What is code signing?

code signing
Figure 1. Components of iOS Code Signing

Code signing is the process of digitally signing executables and scripts to confirm the software author and guarantee that the code has not been altered or corrupted since it was signed. The process employs the use of a cryptographic hash to validate authenticity and integrity. In the case of mobile apps, users can be assured that the apps they download from the App Store or Google Play Store are from the developers they trust, without worrying too much about security.

iOS Code Signing

To build and deploy an app to the App Store, we need to have the development and distribution certificates. To do that, a Certificate Signing Request (CSR) needs to be generated. CSR is the process of requesting certificates from the Certificate Authority (CA – which is Apple) so that Apple can verify the details of who is requesting an issue of the developer certificate (if the details are correct). A CSR file is created from a local macOS machine, along with a pair of private & public key (the applicant keeps the private key secret). It has a .certSigningRequest extension and typically includes the certificate request information, signature algorithm, and a public key of the requester.

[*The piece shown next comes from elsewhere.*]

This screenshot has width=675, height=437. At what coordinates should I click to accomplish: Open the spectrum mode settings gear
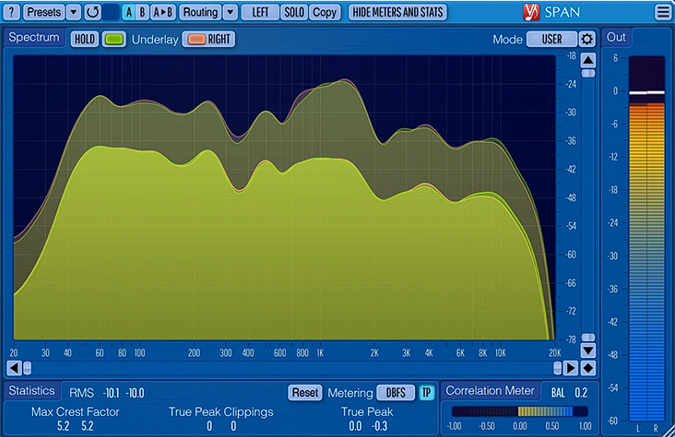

Next, we need to submit our CSR to create a new certificate (development/distribution) on the Apple Developer Portal. The certificate will have an extension of .cer. You can download the certificate and install it in Keychain Access by double-clicking on it. Basically, the certificate has all the data that we have provided while creating the certificate signing request (email, name, country). Apple then adds some signer data like authority, expiry date, etc. 

Having the certificate alone can’t code sign an iOS app

We need the other components in the signing process: provisioning profiles & entitlements.

code signing
Figure 2. List of entitlements (capabilities)

The app’s entitlements or capabilities are configured to specify which resources of the system that app is allowed to use and under what situation, for example iCloud, Push Notifications, Apple Pay, Siri, etc.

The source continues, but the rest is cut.